Thursday, January 25, 2007

Red Burn Day in SLC


I spent Sunday through Thursday in Salt Lake City on a marketing trip for work. Browsing the headlines with my Einstein Bros. bagel and coffee I see the Utah House of Representatives is discussing banning gay-straight alliances in high schools, President Bush delivered his State of the Union address and is received with mixed reactions, and Park City's Sundance Film Festival is drawing praise and criticism for the content of some of its short films. The front page is alive with perspectives and emotion.

On the bottom corner next to the paper's directory is a blurb titled "Red Burn Day". It reads, "Poor air quality in Salt Lake, Davis, Weber, Utah and Cache counties, with a health advisory for sensitive people, including the young, the old and people with heart or lung problems. "
1. Minimize driving
2. Wood burning prohibited
3. Limit outdoor exertion

A dense haze has settled in the Utah valley. This haze is a result of two things- an inversion in which cold air has settled in the valley floor and pollution. The result is a health hazard for the people of Salt Lake. It was terrible. You couldn't even see 200 yards in front of you in some places. The image above I pulled from the web. Salt Lake City was twice as bad as the photo.

The Iraq war, helping students understand their sexuality and understanding what is appropriate in film are all very important and newsworth items. However, it's amazing to me that this doesn't seem to be a crisis. It was a crisis for me! Is the apparent lack of alarm a function of incremental change? Was there a slowness to the change that lulled folks into believing that this smog filled valley is just the way things are? Is it like the way a frog in a jar of water will not respond to increasing temperature until it dies? I am sure there have been many articles written about this issue, and am confident (is this naive?) that action plans are in place. I am sure if I interviewed any Salt Lake resident they would report unhappiness with the problem. But as an outsider, and one who lives in a place with a much less severe pollution issue (at least it's not as in your face), I was alarmed. Perhaps I'm sheltered and am unaware of trends in air quality, but I believe it is a basic human right to be able to breathe clean air and not worry about damaging one's health by going outside for a brisk walk.

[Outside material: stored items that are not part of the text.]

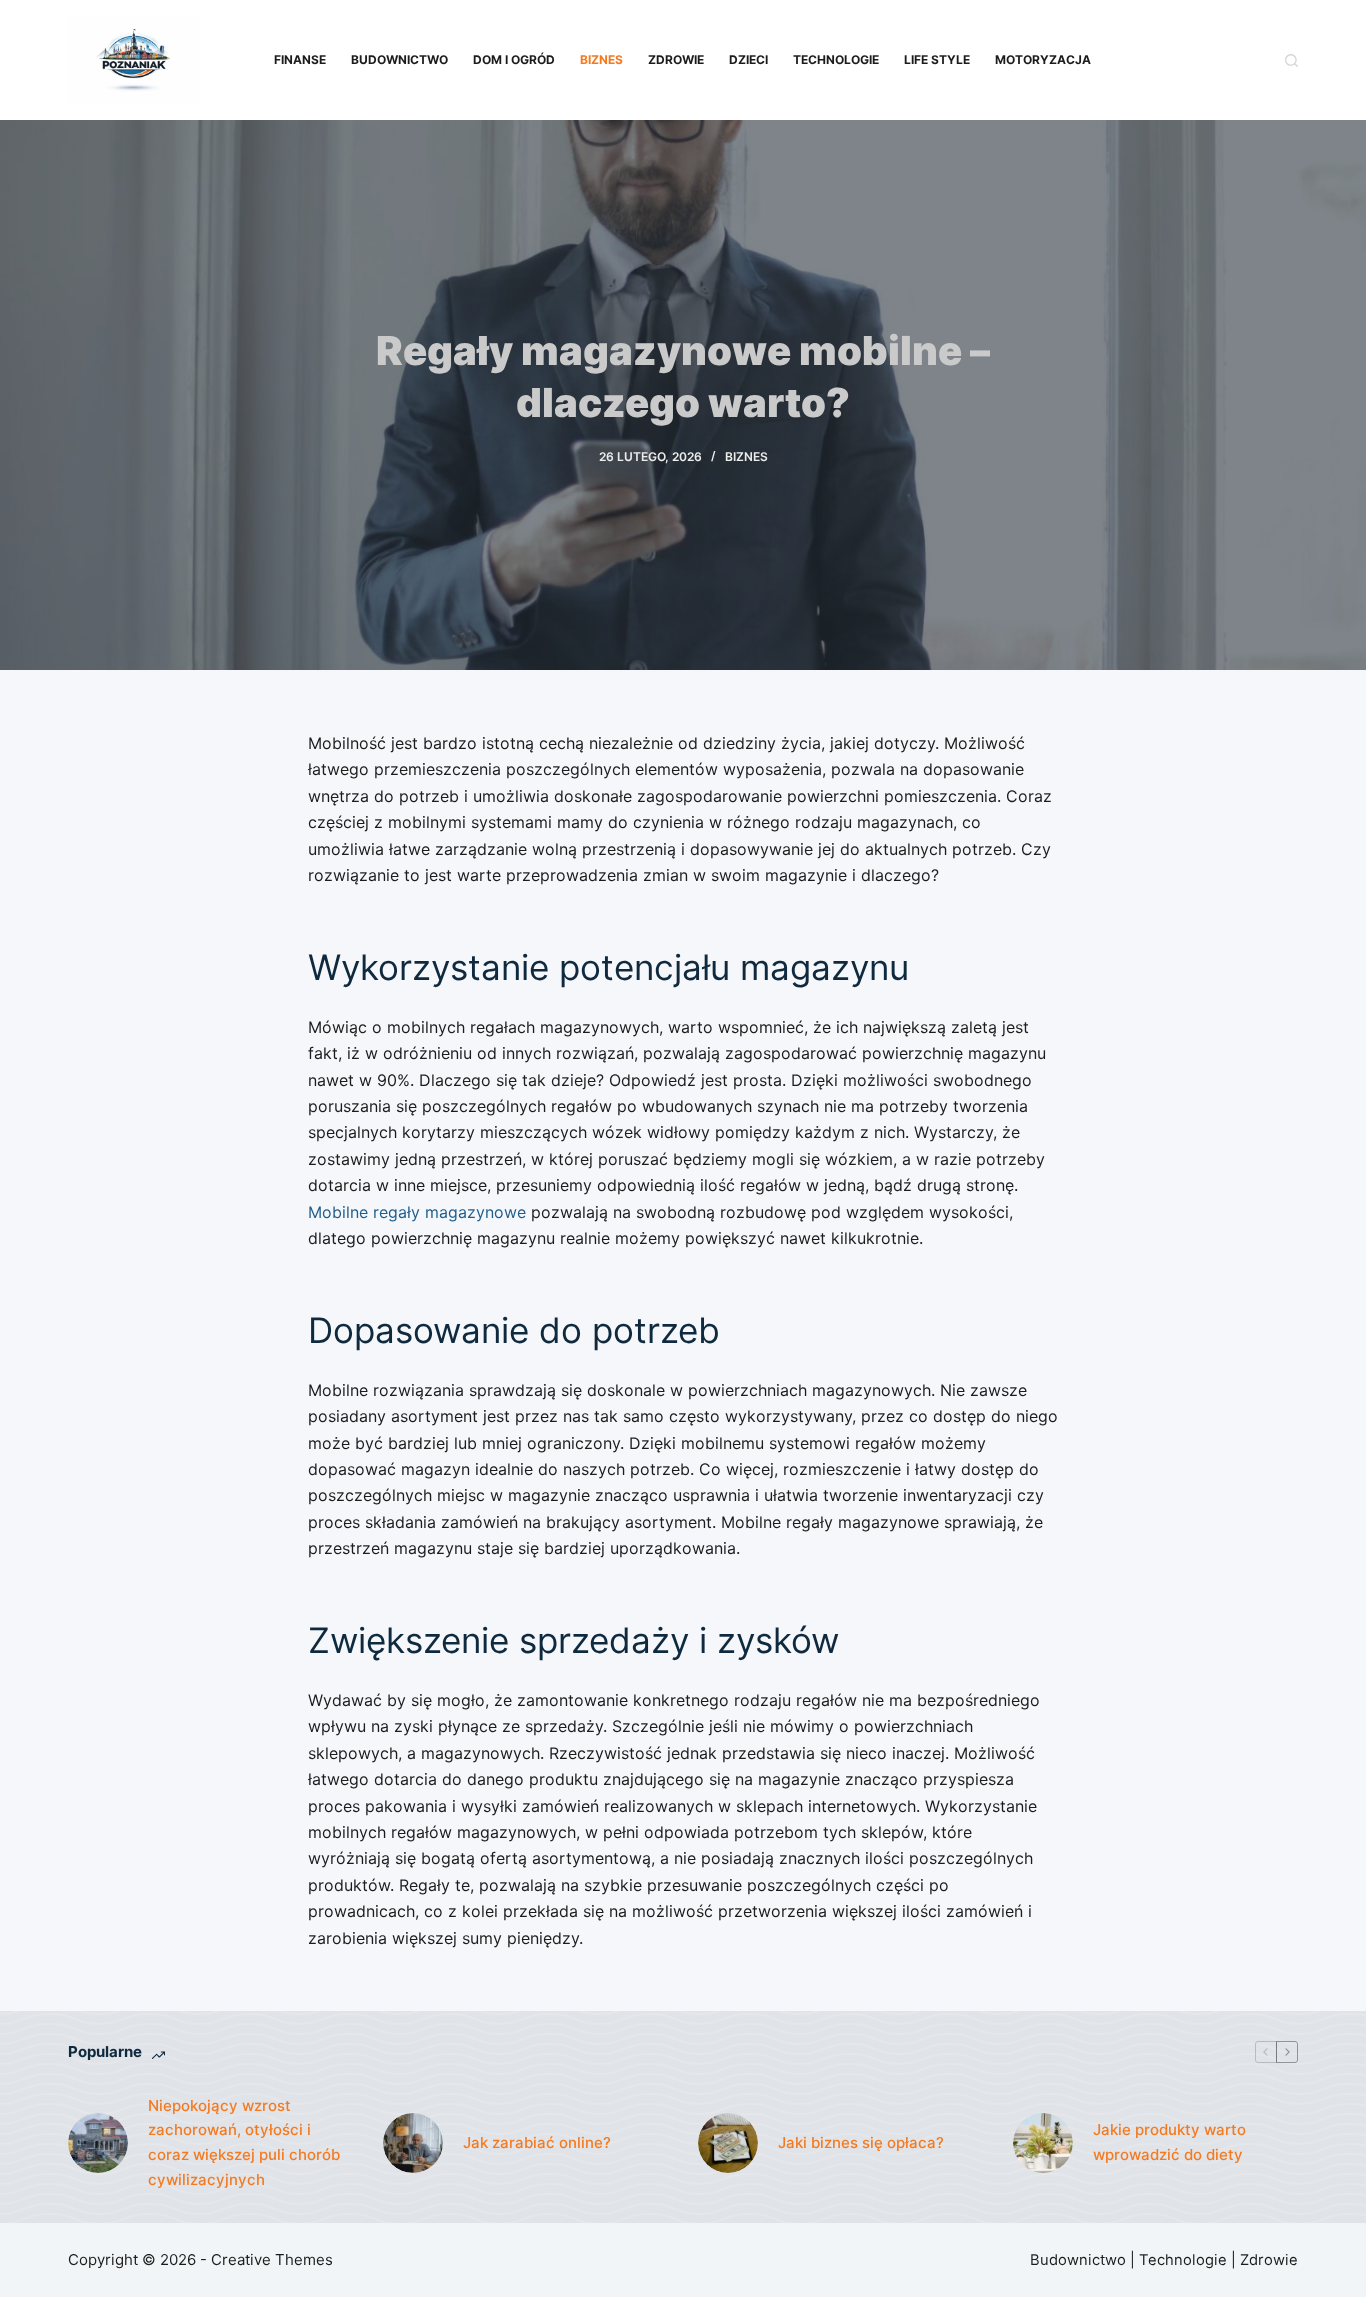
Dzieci (748, 59)
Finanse (300, 59)
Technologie (836, 59)
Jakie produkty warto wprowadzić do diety (1169, 2142)
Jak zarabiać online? (537, 2142)
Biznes (601, 59)
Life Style (937, 59)
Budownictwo (399, 59)
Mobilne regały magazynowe (417, 1212)
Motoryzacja (1043, 59)
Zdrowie (676, 59)
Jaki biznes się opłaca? (861, 2142)
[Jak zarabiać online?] (413, 2143)
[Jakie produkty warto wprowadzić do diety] (1043, 2143)
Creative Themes (272, 2259)
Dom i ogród (514, 59)
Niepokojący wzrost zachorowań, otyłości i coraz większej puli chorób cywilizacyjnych (244, 2142)
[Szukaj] (1291, 60)
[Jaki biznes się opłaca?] (728, 2143)
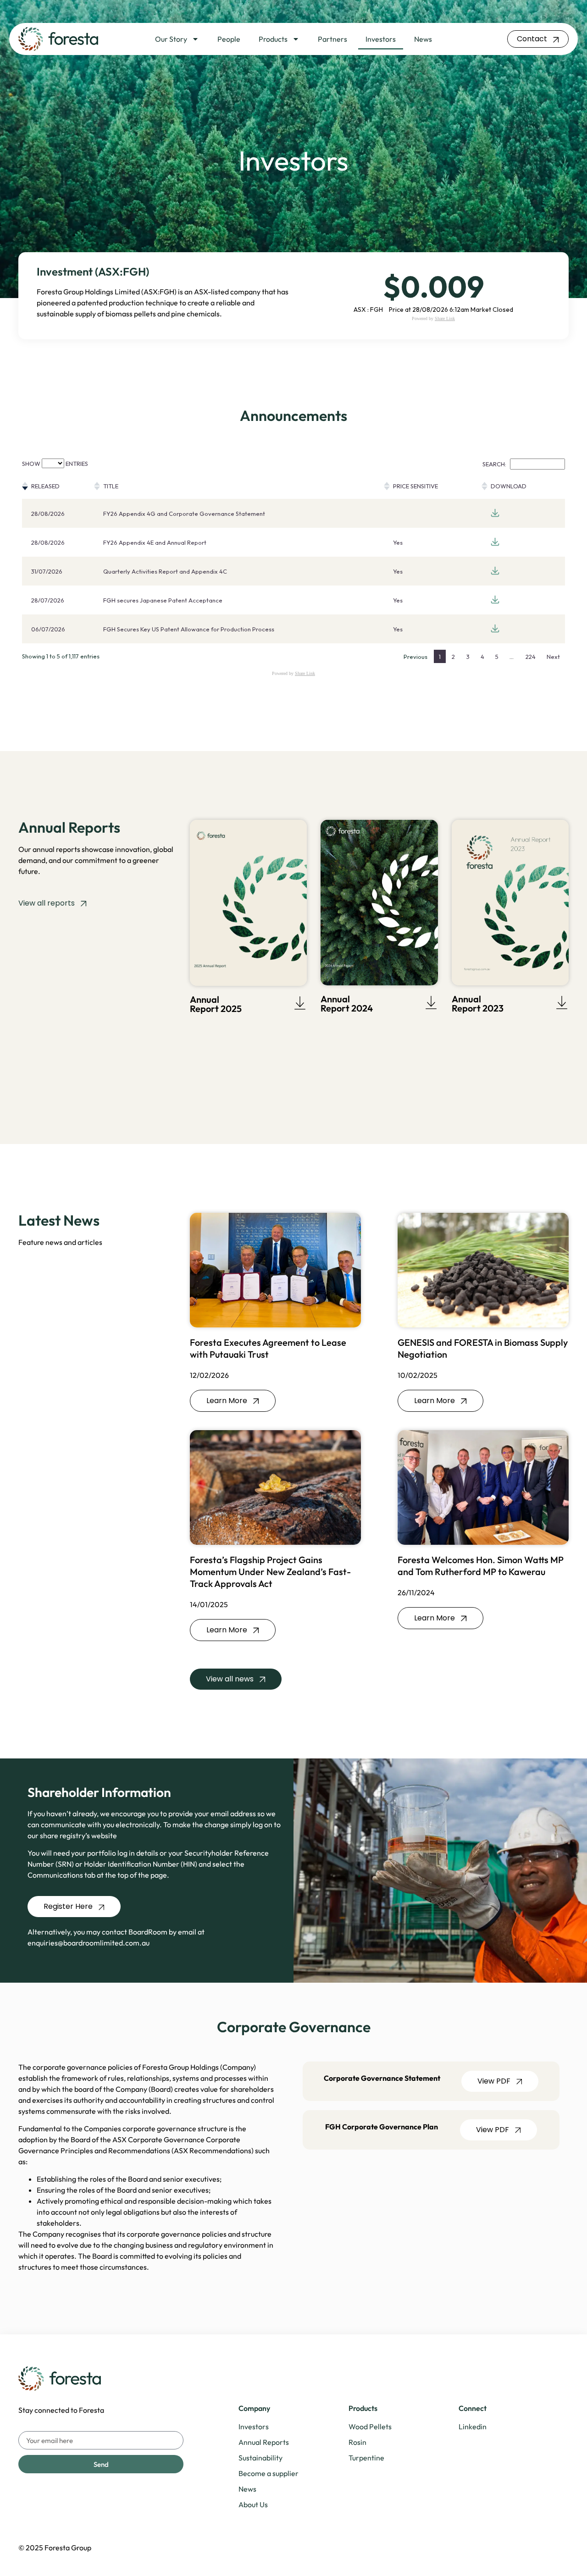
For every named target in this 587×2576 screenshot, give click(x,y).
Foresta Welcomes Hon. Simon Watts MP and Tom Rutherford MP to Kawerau (481, 1565)
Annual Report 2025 (216, 1004)
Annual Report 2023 (478, 1003)
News (423, 39)
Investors (380, 39)
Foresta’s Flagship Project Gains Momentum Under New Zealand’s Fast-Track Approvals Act (270, 1571)
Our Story (171, 39)
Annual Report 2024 (347, 1003)
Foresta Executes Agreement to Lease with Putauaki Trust (268, 1348)
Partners (332, 39)
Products (273, 39)
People (228, 39)
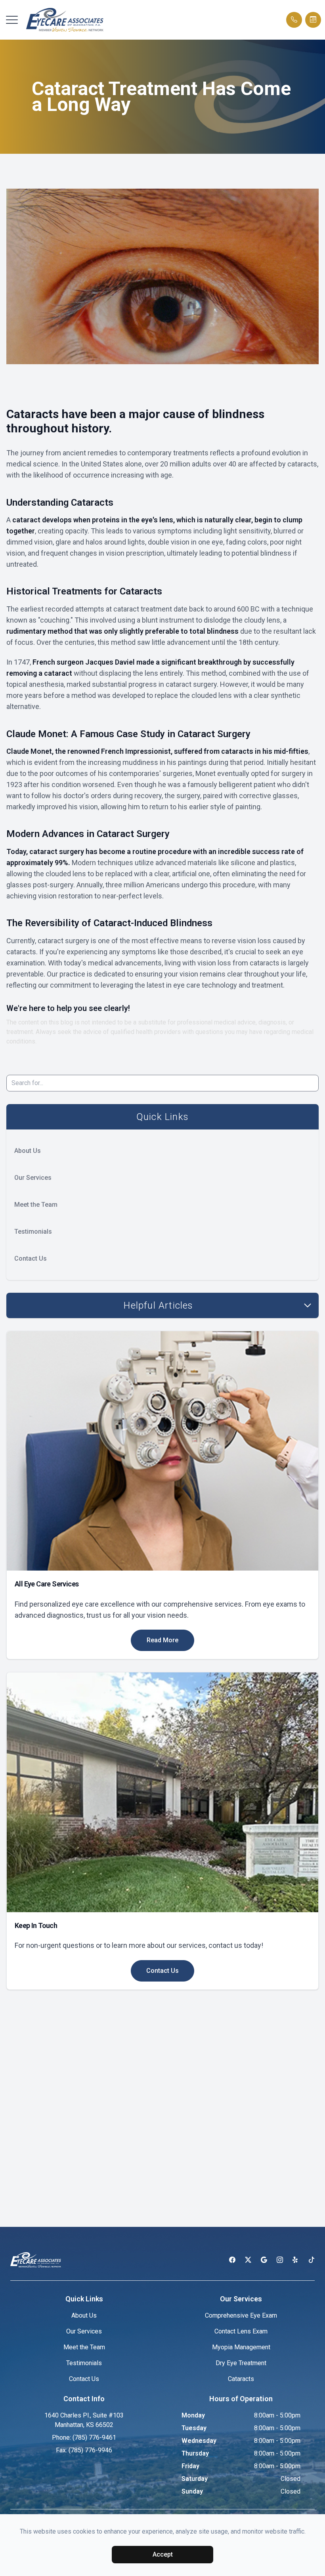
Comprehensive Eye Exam (241, 2315)
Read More (162, 1640)
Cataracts (241, 2379)
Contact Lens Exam (241, 2331)
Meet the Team (35, 1204)
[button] (12, 20)
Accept (163, 2554)
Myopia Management (241, 2347)
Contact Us (30, 1258)
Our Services (33, 1177)
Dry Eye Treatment (241, 2363)
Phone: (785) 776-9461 (84, 2437)
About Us (27, 1150)
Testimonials (33, 1231)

As I and my colleagues drove back to the Tetons (and burned 15 gallons of gasoline) we struggled with coming to terms with our carbon footprint and our responsibility to the Earth. I hope it snows in Salt Lake City. I hope tomorrows paper's headlines are as passionate about clean air as they are about war policies, sexual orientation and movies.

4 comments:

kevinC said...

This is exactly why Bridget and I have decided to purchase a Hybrid car. Not that we wanted to save gas money, but because it is the right thing to do. We need to continue to push our government to support these vehicles that our better for our environment, because I can stand too many more days like we have had in Upstate New York (60 degree days in Decemember & only 2 inches of recorded snow).

kevinC said...

Forgive me for my mis-spellings in the previous post. I am just returning from a fun night of consuming alcoholic beverages. "...support these vehicles that "are" better....." and "because I 'CAN'T' stand...."

Sorry :-(

Kevino said...

once Laura's subaru dies we'll head the hybrid route as well. she is familiar with the ongoing debate about what to do about the smog. solutions have ranged from reduction of pollution to building huge fans to blow the pollution away from the valley.

Mike said...

I'm in Chengdu right now, a city with about 10 million official residents, and perhaps another 2 or 3 million migrant workers. Chengdu makes NYC look small, but it is only the sixth largest city in China.

I saw a blue sky today, the first I've seen in months. The pollution in China is so intense it is difficult to describe. My lungs and eyes burn on a daily basis (and I live in what is regarded as a clean, “underdeveloped” place). This is a nation with booming cities and essentially no environmental regulation.

It will be nice if more Americans buy hybrid cars. I'll buy another, if I buy a car, when I return home, and will encourage others to do so as well. But I compare these acts of responsibility to the hundreds of millions of cars Chinese will buy in the near future as people move out of poverty and into the cities. If EVERY American stopped driving in the next ten years, perhaps we would counter-balance the damage the Chinese will do in their effort to industrialize.

We need more than a national change: we need international leadership.

Or a war in Iran. That would help, too.